In this tutorial we will perform handwriting recognition by training a multilayer perceptron (MLP) on the MNIST handwritten digit database.
MNIST is a dataset which consists of 70,000 handwritten digits. Each digit is a grayscale image of 28 by 28 pixels. Our task is to classify each of the images into one of the 10 categories representing the numbers from 0 to 9.

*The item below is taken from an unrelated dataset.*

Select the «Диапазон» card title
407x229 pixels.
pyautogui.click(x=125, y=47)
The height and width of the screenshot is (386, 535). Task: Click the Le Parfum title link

We will train a simple MLP with a single hidden layer that uses the rectifier activation function. Our output layer will consist of a softmax function with 10 units; one for each class. Mathematically speaking, our model is parametrized by $\mathbf{\theta}$, defined as the weight matrices $\mathbf{W}^{(1)}$ and $\mathbf{W}^{(2)}$, and bias vectors $\mathbf{b}^{(1)}$ and $\mathbf{b}^{(2)}$. The rectifier activation function is defined as
\begin{equation*} \mathrm{ReLU}(\mathbf{x})_i = \max(0, \mathbf{x}_i) \end{equation*}and our softmax output function is defined as
\begin{equation*} \mathrm{softmax}(\mathbf{x})_i = \frac{e^{\mathbf{x}_i}}{\sum_{j=1}^n e^{\mathbf{x}_j}} \end{equation*}Hence, our complete model is
\begin{equation*} f(\mathbf{x}; \mathbf{\theta}) = \mathrm{softmax}(\mathbf{W}^{(2)}\mathrm{ReLU}(\mathbf{W}^{(1)}\mathbf{x} + \mathbf{b}^{(1)}) + \mathbf{b}^{(2)}) \end{equation*}Since the output of a softmax sums to 1, we can interpret it as a categorical probability distribution: $f(\mathbf{x})_c = \hat p(y = c \mid\mathbf{x})$, where $\mathbf{x}$ is the 784-dimensional (28 × 28) input and $c \in \{0, ..., 9\}$ one of the 10 classes. We can train the parameters of our model by minimizing the negative log-likelihood i.e. the cross-entropy between our model's output and the target distribution. This means we will minimize the sum of
\begin{equation*} l(\mathbf{f}(\mathbf{x}), y) = -\sum_{c=0}^9 \mathbf{1}_{(y=c)} \log f(\mathbf{x})_c = -\log f(\mathbf{x})_y \end{equation*}(where $\mathbf{1}$ is the indicator function) over all examples. We use stochastic gradient descent (SGD) on mini-batches for this.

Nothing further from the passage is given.